-------- Given records
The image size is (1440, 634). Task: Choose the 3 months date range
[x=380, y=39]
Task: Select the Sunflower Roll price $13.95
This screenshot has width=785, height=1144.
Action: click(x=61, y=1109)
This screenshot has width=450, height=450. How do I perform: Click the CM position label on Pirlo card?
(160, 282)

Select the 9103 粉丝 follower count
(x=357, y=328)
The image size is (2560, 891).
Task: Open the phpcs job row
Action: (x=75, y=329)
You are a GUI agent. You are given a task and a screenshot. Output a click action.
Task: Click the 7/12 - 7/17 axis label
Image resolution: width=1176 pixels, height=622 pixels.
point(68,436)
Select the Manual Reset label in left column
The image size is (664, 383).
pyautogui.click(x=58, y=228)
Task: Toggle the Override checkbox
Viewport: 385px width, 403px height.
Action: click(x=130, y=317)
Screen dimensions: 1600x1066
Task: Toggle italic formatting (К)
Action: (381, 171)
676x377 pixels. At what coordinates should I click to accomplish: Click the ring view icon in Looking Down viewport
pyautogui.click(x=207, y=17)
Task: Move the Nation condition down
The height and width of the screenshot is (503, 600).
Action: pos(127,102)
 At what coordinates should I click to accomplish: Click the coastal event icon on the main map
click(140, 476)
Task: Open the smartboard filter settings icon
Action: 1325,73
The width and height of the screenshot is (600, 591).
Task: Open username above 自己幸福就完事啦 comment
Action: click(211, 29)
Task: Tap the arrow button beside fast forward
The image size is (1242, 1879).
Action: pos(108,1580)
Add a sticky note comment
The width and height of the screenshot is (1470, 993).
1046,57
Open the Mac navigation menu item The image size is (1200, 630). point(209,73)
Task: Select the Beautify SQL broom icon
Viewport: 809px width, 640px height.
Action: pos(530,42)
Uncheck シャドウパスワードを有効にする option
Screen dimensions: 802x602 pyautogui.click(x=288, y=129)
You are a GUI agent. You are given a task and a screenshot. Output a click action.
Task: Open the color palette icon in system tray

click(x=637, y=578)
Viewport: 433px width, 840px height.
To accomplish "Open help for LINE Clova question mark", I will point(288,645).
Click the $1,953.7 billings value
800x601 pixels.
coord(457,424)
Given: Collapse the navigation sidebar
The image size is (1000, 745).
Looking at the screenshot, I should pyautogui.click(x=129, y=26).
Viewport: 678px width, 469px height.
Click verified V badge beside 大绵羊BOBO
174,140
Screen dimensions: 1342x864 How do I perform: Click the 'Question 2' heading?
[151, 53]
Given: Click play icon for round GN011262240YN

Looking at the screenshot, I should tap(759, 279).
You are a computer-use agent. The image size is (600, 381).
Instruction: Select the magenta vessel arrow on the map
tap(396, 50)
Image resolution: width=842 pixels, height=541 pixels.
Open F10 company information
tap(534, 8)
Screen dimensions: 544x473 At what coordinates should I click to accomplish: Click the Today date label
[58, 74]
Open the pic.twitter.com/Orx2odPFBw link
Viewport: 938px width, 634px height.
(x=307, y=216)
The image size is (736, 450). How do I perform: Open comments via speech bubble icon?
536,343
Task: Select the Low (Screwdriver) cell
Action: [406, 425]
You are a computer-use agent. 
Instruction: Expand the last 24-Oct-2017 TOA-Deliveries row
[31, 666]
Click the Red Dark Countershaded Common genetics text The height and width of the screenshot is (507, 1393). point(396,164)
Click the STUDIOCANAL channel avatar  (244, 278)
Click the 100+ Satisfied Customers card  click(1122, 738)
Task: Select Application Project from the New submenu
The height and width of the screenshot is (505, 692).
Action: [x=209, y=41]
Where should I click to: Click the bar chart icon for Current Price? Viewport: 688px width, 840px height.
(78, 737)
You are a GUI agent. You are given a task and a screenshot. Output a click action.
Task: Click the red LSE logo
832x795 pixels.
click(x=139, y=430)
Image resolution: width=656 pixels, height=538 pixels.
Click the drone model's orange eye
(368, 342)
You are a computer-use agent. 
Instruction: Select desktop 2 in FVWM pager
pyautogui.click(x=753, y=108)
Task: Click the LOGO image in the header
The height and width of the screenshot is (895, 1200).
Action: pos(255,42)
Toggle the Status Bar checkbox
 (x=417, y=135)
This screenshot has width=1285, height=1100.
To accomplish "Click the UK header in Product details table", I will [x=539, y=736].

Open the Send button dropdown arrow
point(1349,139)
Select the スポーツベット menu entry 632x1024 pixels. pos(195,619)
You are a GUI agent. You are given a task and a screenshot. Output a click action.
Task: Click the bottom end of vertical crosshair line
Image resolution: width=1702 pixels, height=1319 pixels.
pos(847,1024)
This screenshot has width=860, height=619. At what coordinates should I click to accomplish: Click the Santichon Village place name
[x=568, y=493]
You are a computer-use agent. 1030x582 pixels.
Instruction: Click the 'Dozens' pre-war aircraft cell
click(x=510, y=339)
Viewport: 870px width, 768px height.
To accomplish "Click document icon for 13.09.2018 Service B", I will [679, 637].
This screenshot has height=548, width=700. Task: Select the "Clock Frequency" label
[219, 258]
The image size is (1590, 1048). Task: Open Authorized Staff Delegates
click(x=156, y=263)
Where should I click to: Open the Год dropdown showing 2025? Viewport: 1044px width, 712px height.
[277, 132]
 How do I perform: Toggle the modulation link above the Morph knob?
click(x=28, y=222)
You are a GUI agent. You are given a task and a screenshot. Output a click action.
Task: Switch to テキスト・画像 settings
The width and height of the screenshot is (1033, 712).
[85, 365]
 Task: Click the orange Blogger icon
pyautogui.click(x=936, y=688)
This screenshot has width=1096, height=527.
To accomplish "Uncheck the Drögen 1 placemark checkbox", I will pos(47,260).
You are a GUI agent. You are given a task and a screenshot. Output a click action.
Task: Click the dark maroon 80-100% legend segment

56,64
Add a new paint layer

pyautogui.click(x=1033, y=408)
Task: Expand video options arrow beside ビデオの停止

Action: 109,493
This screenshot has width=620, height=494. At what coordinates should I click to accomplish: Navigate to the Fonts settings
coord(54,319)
----------------
→ **Work instruction**: Copy all the lines above that hold the string "header".

→ **The completed task**:
Task: Click the LOGO image in the header
To accomplish "Click the UK header in Product details table", I will [x=539, y=736].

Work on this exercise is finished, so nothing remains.